*** Block opens ***

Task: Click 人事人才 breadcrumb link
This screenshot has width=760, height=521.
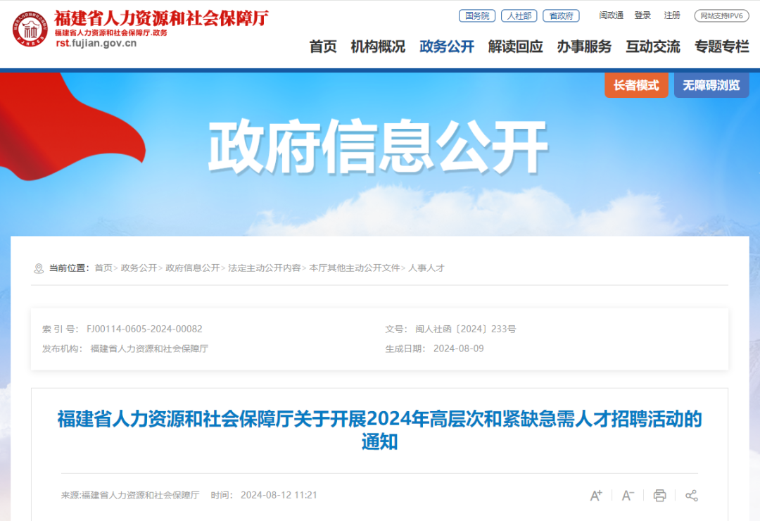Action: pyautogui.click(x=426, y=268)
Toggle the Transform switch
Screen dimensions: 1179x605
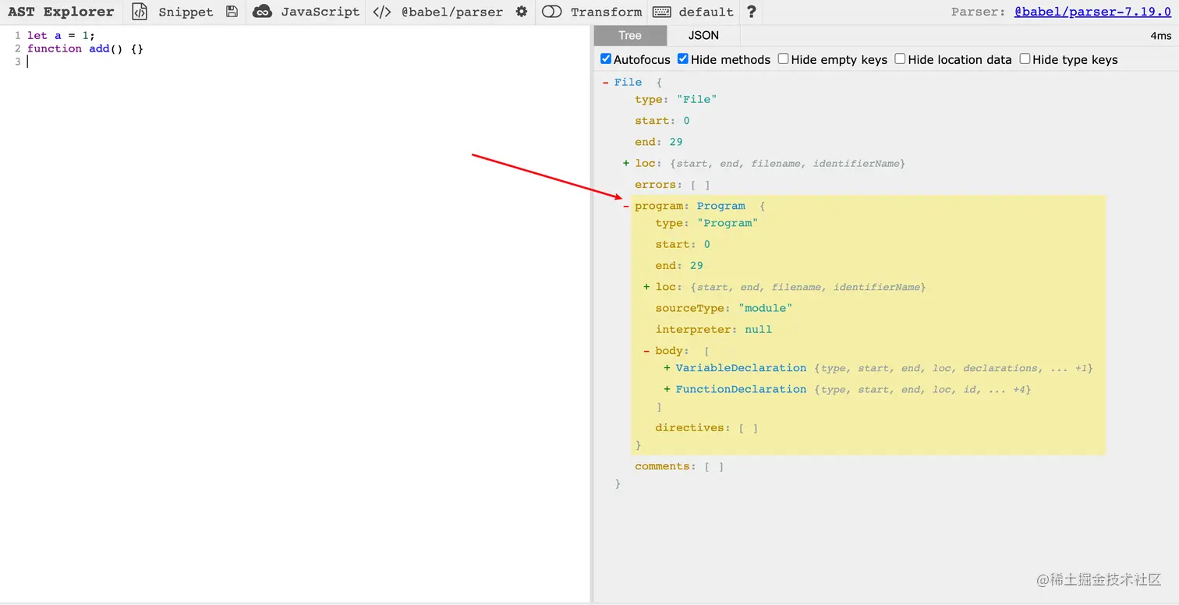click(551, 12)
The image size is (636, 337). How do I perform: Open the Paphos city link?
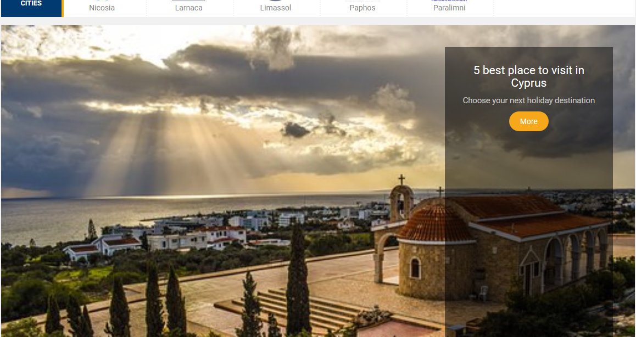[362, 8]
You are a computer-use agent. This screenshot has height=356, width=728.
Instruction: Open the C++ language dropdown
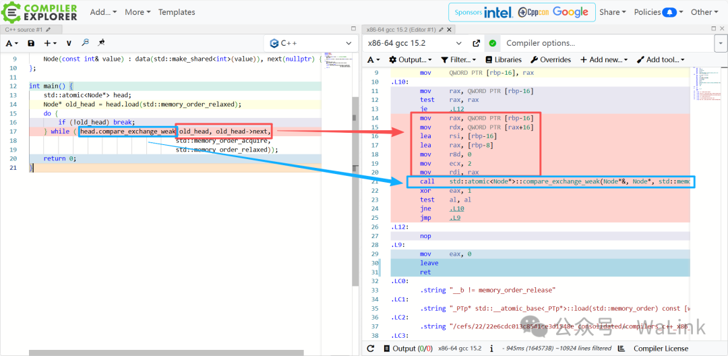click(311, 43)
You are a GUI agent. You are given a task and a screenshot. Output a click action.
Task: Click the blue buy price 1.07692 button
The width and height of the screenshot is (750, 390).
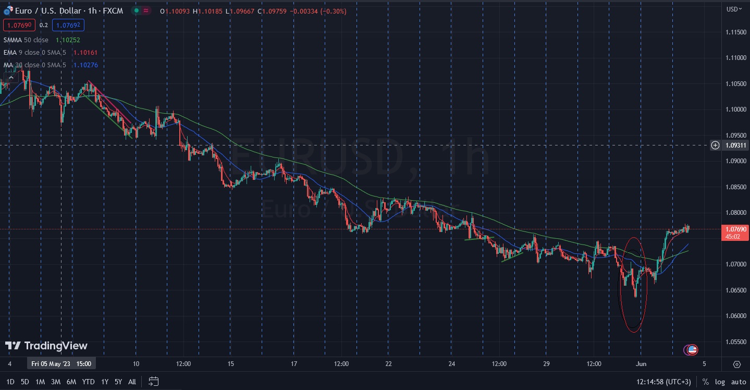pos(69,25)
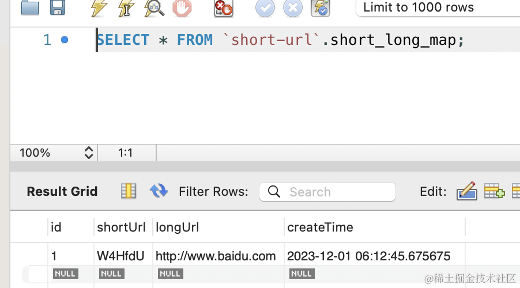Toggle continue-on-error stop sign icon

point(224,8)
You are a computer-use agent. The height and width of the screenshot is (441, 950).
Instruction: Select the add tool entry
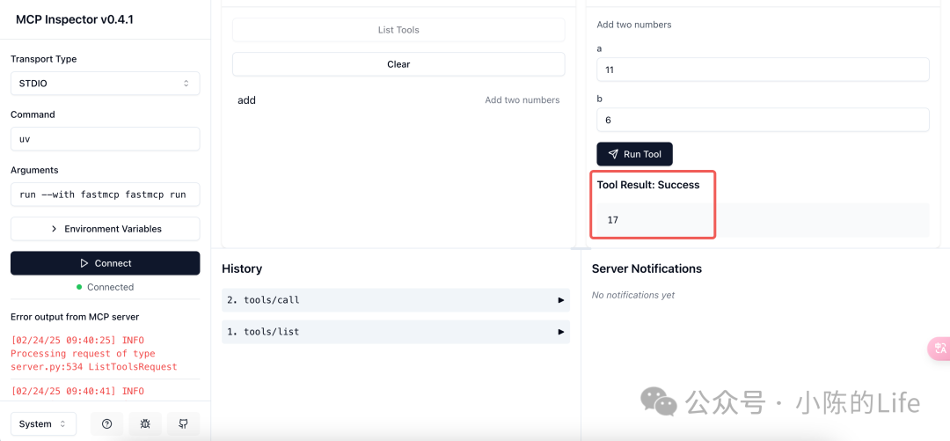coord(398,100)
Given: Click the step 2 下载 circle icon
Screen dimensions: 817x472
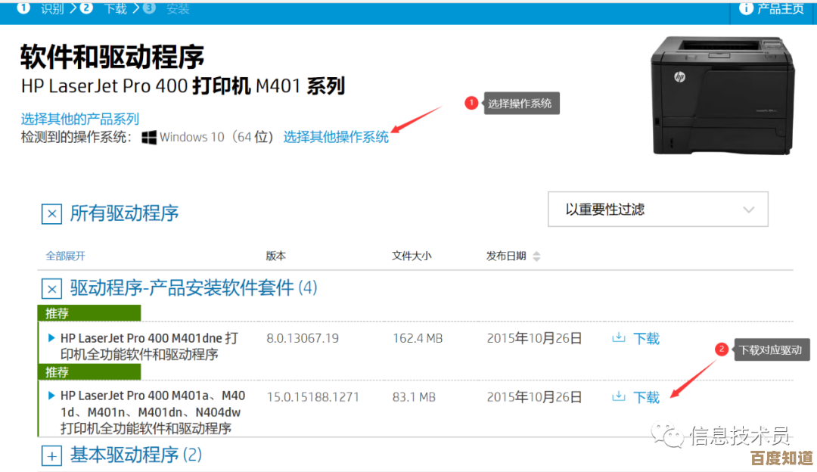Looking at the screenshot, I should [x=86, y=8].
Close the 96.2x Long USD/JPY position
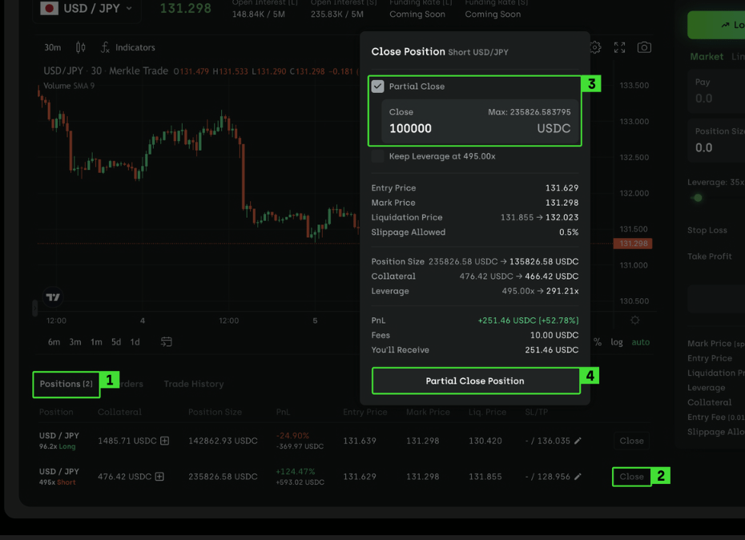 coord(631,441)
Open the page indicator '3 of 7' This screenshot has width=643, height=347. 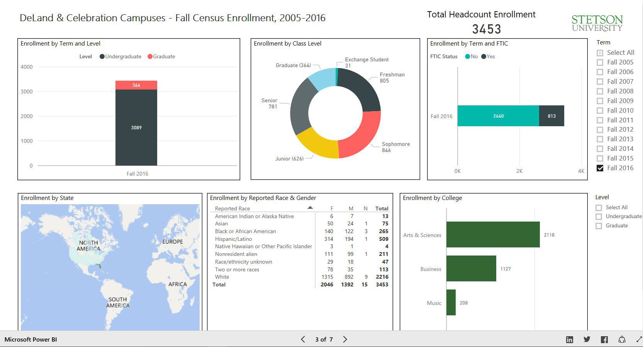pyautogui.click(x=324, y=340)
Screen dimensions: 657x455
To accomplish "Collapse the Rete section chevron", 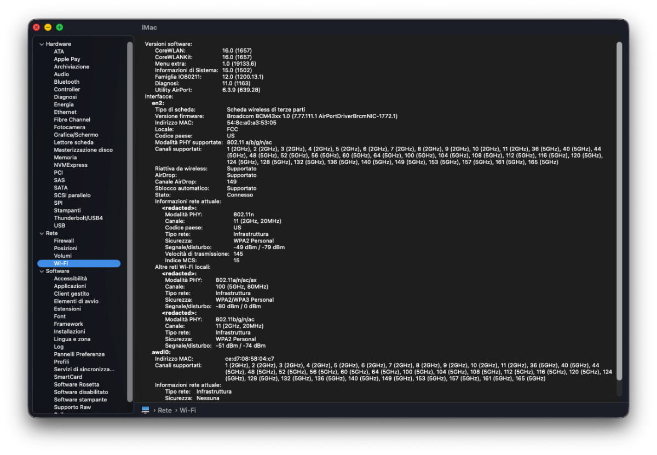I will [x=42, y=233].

*** Block closes ***

THE TASK - Your answer should consist of the lines from the listing that hold the word "agent".

OUTPUT OF THE EXERCISE -
You are a computer-use agent. This screenshot has height=356, width=728.
You are a GUI agent. You are given a task and a screenshot. Output a click action.
You are a computer-use agent. The height and width of the screenshot is (441, 950).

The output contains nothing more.